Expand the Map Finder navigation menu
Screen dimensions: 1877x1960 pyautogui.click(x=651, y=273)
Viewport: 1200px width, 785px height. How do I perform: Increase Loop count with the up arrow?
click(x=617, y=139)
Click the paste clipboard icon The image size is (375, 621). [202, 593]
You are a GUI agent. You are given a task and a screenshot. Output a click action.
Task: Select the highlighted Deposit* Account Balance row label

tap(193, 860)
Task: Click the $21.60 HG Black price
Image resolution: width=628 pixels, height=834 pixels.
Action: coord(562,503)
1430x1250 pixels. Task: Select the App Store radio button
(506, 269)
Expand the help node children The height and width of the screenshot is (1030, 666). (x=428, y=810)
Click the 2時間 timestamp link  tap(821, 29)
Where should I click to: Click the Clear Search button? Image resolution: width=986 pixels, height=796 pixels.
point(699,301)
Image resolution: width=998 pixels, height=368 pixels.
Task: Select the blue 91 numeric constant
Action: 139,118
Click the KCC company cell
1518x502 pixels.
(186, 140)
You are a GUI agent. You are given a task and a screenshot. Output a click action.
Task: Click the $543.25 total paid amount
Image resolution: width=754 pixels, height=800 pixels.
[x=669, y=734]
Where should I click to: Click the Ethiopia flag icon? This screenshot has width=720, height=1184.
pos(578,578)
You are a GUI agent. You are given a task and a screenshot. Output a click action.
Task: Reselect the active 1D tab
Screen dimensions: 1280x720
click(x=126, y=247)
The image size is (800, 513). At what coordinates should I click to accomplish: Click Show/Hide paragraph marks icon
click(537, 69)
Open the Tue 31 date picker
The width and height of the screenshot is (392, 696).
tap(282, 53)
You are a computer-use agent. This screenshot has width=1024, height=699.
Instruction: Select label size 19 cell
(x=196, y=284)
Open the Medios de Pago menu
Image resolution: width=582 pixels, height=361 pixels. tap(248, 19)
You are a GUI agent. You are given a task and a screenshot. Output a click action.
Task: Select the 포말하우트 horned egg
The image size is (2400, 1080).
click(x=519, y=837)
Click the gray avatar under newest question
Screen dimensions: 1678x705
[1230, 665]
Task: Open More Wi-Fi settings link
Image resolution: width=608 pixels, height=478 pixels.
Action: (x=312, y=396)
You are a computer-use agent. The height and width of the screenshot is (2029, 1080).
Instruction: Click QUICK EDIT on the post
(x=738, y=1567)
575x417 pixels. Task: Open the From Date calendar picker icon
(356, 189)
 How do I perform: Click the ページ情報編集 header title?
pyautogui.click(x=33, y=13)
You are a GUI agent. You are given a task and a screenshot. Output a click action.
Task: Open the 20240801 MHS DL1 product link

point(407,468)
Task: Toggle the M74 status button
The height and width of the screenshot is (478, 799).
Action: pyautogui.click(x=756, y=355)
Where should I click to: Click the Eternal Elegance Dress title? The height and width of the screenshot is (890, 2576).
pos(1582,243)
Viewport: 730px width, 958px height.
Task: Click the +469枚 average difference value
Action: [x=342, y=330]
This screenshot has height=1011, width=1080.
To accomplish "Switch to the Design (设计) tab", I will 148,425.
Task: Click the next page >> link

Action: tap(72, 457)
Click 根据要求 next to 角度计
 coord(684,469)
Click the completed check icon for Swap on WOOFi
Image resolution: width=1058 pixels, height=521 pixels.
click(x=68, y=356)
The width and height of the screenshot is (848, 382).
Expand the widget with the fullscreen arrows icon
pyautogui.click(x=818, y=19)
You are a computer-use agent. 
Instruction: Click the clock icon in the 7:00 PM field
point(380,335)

--

What to do>
In the answer, the lines from the first line of the data above through the line containing "Click the gray avatar under newest question" must appear exactly as written, with nothing else.

Written response>
Expand the Map Finder navigation menu
Screen dimensions: 1877x1960 pyautogui.click(x=651, y=273)
Viewport: 1200px width, 785px height. How do I perform: Increase Loop count with the up arrow?
click(x=617, y=139)
Click the paste clipboard icon The image size is (375, 621). [202, 593]
You are a GUI agent. You are given a task and a screenshot. Output a click action.
Task: Select the highlighted Deposit* Account Balance row label

tap(193, 860)
Task: Click the $21.60 HG Black price
Image resolution: width=628 pixels, height=834 pixels.
Action: coord(562,503)
1430x1250 pixels. Task: Select the App Store radio button
(506, 269)
Expand the help node children The height and width of the screenshot is (1030, 666). (x=428, y=810)
Click the 2時間 timestamp link  tap(821, 29)
Where should I click to: Click the Clear Search button? Image resolution: width=986 pixels, height=796 pixels.
point(699,301)
Image resolution: width=998 pixels, height=368 pixels.
Task: Select the blue 91 numeric constant
Action: 139,118
Click the KCC company cell
1518x502 pixels.
(186, 140)
You are a GUI agent. You are given a task and a screenshot. Output a click action.
Task: Click the $543.25 total paid amount
Image resolution: width=754 pixels, height=800 pixels.
[x=669, y=734]
Where should I click to: Click the Ethiopia flag icon? This screenshot has width=720, height=1184.
pos(578,578)
You are a GUI agent. You are given a task and a screenshot. Output a click action.
Task: Reselect the active 1D tab
Screen dimensions: 1280x720
click(x=126, y=247)
The image size is (800, 513). At what coordinates should I click to accomplish: Click Show/Hide paragraph marks icon
click(537, 69)
Open the Tue 31 date picker
The width and height of the screenshot is (392, 696).
tap(282, 53)
You are a computer-use agent. This screenshot has width=1024, height=699.
Instruction: Select label size 19 cell
(x=196, y=284)
Open the Medios de Pago menu
Image resolution: width=582 pixels, height=361 pixels. tap(248, 19)
You are a GUI agent. You are given a task and a screenshot. Output a click action.
Task: Select the 포말하우트 horned egg
The image size is (2400, 1080).
click(x=519, y=837)
Click the gray avatar under newest question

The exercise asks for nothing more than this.